Thursday, September 3, 2009

"Well, at least I can still play EVE Online to take my mind off the economic cri- DAMN IT!"

It’s remarkable how persistent online worlds are taking on more and more of the complexity of the real world. Case in point: The world of massively multiplayer online game finance is also a feculent cesspool of corruption, negligence, and incompetence. On the plus side, at least the average gamer doesn’t have the lobbying clout to ask Uncle Sam for a few hundred billion dollars every time he screws up.

Case in point: banking in the popular outer space MMO EVE Online. The in-game economy is player-run, and enterprising players of EVE have actually created banks where people can deposit their hard-earned ISKs, the game’s currency, and earn interest. In June, news that EVE’s largest bank, called EBank, had lost over 200 billion ISKs due to embezzlement by its own CEO, “Ricdic” (possibly not his real name), resulted in an actual angry-mob-of-Bedford-Fall’s-residents-swarming-the-Building-and-Loan-in-It’s a Wonderful Life-style bank run as depositors rushed to get their money out while they could.

Things have now gotten even worse, with the proprietors of EBank announcing a freeze on all withdrawals and cessation of interest payments because of their unexpected discovery that, due to a combination of theft, bad loans, bad management, and lack of auditing and oversight, EBank currently has a deficit of 1.2 trillion ISKs. (Plus, I’m sure the sort of top-shelf marketing consulting firm that was no doubt needed to come up with the name “EBank” doesn’t come cheap.) EBank is promising to start allowing withdrawals again once it is on more secure financial footing, though given that they are still bleeding out 12 billion ISKs a month that may be a while.
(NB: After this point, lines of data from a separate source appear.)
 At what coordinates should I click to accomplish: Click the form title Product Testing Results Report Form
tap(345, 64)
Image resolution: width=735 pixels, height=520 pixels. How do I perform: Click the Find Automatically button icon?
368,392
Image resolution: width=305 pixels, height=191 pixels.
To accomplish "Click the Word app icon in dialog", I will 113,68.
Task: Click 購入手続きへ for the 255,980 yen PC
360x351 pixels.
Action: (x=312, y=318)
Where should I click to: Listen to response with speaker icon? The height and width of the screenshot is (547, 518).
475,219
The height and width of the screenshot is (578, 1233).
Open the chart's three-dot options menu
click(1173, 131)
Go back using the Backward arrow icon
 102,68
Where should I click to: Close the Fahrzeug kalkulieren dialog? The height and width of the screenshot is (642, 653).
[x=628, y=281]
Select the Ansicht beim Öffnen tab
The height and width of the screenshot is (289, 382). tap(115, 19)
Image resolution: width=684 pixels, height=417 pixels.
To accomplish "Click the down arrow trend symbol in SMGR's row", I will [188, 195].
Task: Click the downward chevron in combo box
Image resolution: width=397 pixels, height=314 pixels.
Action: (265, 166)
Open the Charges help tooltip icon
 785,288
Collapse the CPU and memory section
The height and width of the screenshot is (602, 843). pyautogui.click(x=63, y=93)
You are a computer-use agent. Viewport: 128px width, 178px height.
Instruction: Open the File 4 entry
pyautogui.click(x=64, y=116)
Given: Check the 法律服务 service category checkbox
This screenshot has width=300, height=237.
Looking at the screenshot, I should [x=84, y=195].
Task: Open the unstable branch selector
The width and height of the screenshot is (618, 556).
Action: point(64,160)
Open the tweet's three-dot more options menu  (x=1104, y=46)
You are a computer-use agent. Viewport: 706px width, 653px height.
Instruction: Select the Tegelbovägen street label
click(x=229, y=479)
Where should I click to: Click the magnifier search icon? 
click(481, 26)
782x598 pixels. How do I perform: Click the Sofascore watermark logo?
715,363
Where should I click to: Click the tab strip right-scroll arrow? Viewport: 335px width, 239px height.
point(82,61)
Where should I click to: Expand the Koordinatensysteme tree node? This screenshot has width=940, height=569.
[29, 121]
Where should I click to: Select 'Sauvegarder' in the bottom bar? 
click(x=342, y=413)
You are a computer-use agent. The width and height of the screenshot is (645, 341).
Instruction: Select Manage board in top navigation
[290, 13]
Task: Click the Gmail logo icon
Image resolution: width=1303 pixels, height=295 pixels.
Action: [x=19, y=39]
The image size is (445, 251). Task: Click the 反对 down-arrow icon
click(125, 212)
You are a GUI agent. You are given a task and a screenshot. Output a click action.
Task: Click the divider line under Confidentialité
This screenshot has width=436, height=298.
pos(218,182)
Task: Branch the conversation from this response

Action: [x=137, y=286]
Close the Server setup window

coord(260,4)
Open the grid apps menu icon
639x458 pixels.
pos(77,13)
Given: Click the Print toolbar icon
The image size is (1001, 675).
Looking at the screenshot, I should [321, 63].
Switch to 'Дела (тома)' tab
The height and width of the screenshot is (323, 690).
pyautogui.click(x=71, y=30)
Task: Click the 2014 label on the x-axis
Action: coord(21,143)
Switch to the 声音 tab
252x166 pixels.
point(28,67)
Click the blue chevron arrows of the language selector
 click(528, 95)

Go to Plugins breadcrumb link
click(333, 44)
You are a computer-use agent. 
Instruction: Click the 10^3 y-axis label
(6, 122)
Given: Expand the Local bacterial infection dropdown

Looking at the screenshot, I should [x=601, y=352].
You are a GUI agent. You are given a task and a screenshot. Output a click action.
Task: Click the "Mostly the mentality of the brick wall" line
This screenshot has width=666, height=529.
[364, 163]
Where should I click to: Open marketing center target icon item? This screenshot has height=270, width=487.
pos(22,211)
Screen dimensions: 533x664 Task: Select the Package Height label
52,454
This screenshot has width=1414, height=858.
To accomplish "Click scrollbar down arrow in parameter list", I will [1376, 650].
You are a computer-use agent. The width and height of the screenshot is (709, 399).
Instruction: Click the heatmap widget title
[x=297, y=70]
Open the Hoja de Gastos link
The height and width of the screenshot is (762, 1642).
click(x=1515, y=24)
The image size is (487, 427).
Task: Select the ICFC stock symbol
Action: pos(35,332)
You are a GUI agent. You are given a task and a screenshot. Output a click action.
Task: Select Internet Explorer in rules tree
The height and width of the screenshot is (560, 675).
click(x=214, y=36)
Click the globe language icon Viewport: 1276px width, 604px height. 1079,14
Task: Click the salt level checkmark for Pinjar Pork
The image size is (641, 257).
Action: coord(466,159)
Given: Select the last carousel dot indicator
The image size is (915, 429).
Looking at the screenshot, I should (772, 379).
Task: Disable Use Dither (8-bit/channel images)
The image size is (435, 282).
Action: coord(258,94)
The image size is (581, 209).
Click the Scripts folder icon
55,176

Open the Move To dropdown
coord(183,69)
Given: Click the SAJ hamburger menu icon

There are three important lessons here. One, rigorous auditing and record-keeping is essential to any business venture. Two, never under any circumstances trust a grown man who calls himself “Ricdic.” Three, in these troubled times, you can’t count on the banking system to be there when you need it. I hate to toot my own horn, but it’s incidents like this that confirm the wisdom of my recent decision to empty my bank account and invest all my money in South African bullion coins as a hedge against hyperinflation and the imminent civilization-shattering collapse of the global financial system. A few years from now, when you’re hauling whole wheelbarrows of nigh-worthless green paper to the grocery store in a mad rush to buy food before your money loses its last remaining shreds of purchasing power while I’m living like a king off of my stockpile of gold Krugerrands, don’t say I didn’t warn you.